--- Data records ---
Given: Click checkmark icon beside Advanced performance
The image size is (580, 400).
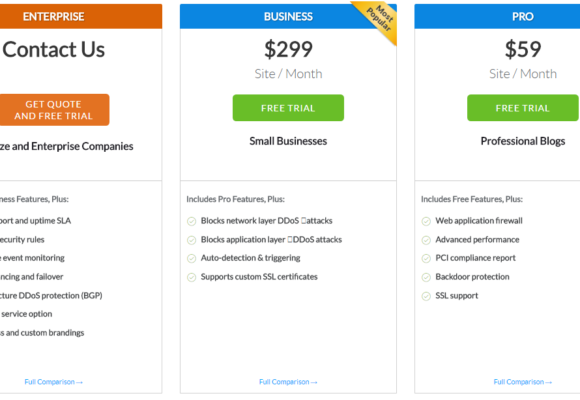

==

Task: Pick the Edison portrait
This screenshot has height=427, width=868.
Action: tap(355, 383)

--- What the task asks ---
Restate word for word only the lines above from the line containing "Given: Click checkmark" to the line containing "The image size is (580, 400).", both of them included.

--- Task result ---
Given: Click checkmark icon beside Advanced performance
The image size is (580, 400).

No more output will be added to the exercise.